Opposition lawmakers yesterday unveiled a plan to reinstate former national health insurance premiums, which, if adopted, would be retroactive to last September.
That means that the Department of Health would have to reimburse fee hikes collected in the past months and obtain legislative consent before seeking to raise premiums in the future.
Under existing rules, health officials may adjust National Health Insurance premiums without consulting the lawmaking body, as long as the charges do not exceed six percent of subscribers' monthly income.
The present premium stands at 4.55 percent of saleries, up from 4.25 percent -- a rate that had never been changed since the implementation of the health program in 1995.
KMT Legislator Tseng Yung-chuan (曾永權) said he and other colleagues found it necessary to tighten oversight of the health department, which has pressed ahead with increases in health insurance premiums and co-payment rates in defiance of a legislative resolution.
On Jan. 10, the legislature voted 118 to 99 in favor of an opposition-sponsored resolution demanding an immediate halt to the new fee scheme that went into effect on Sept. 1 last year.
Health officials have said that they could not keep the health program afloat without the fee hike.
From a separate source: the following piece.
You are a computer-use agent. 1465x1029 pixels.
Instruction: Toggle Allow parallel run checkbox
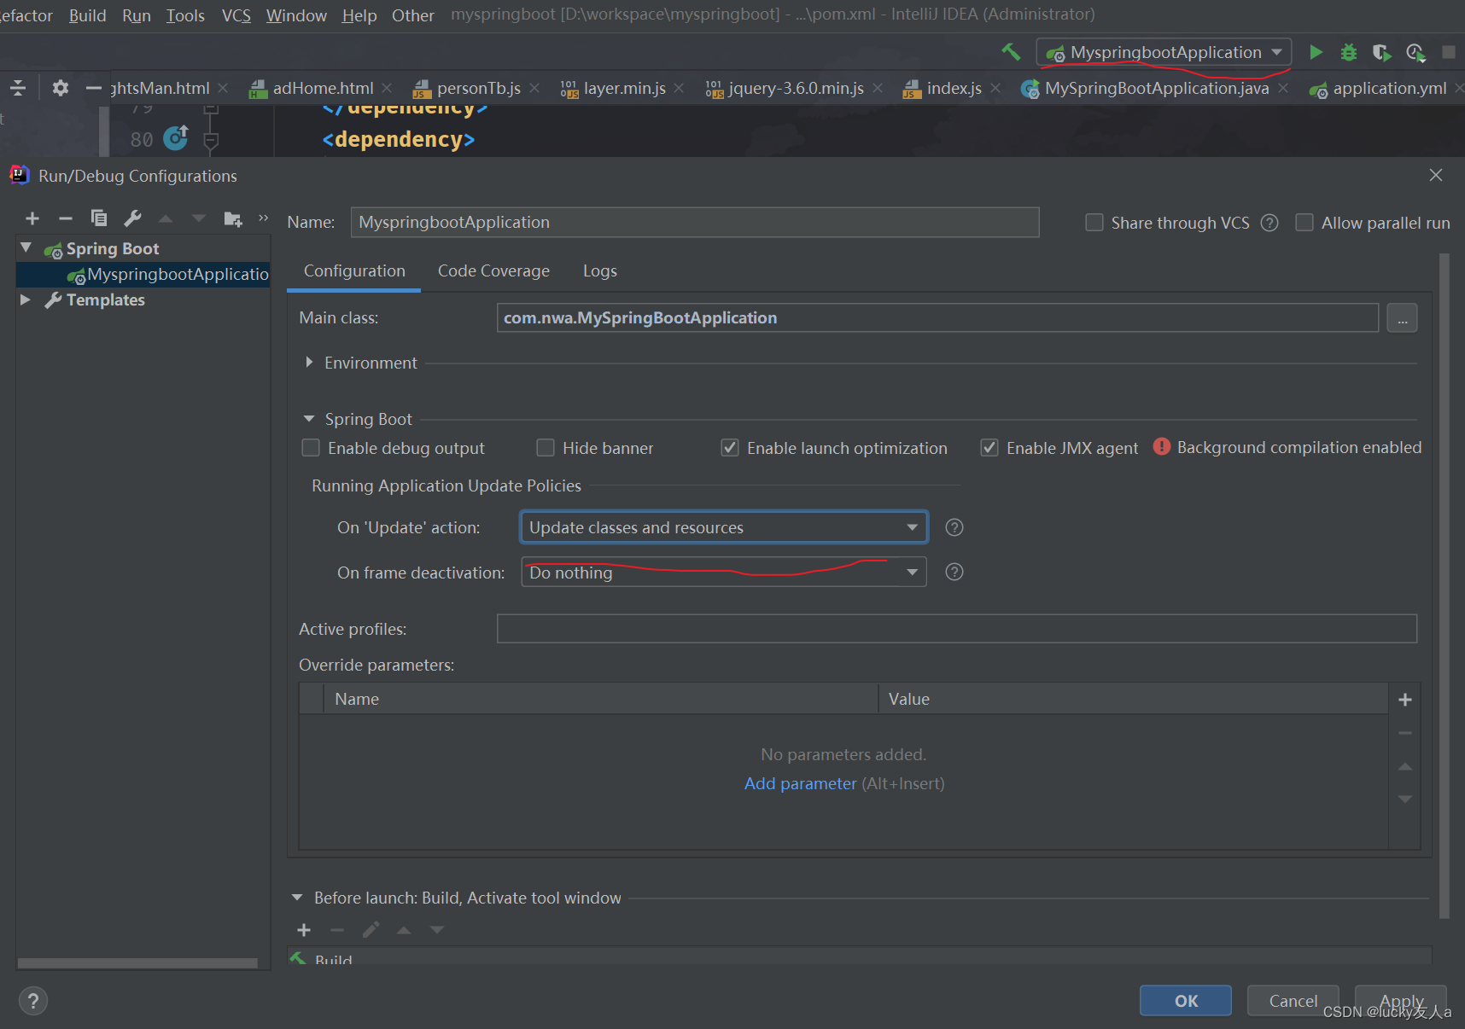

But opposition legislators argue that the government should seek first to crack down on overcharging involving medical institutions and pharmaceutical companies.
The health department, by refusing to comply with the resolution, has antagonized the executive and legislative branches, Tseng said.
"To address the problem, we have decided to amend health codes and restore the previous fees," he said.
Top health official Twu Shiing-jer (
PFP legislative leader Chiu Yi (邱毅) echoed the need to revise health rules, saying it was as the best way to stop the government from treating the people like an ATM to ease its cash shortages.
The opposition proposal would return the premium to 4.25 percent. If made into law, it would obligate the health department to return money paid in excess of this for past months.
The ruling DPP caucus ridiculed the bill as a farce.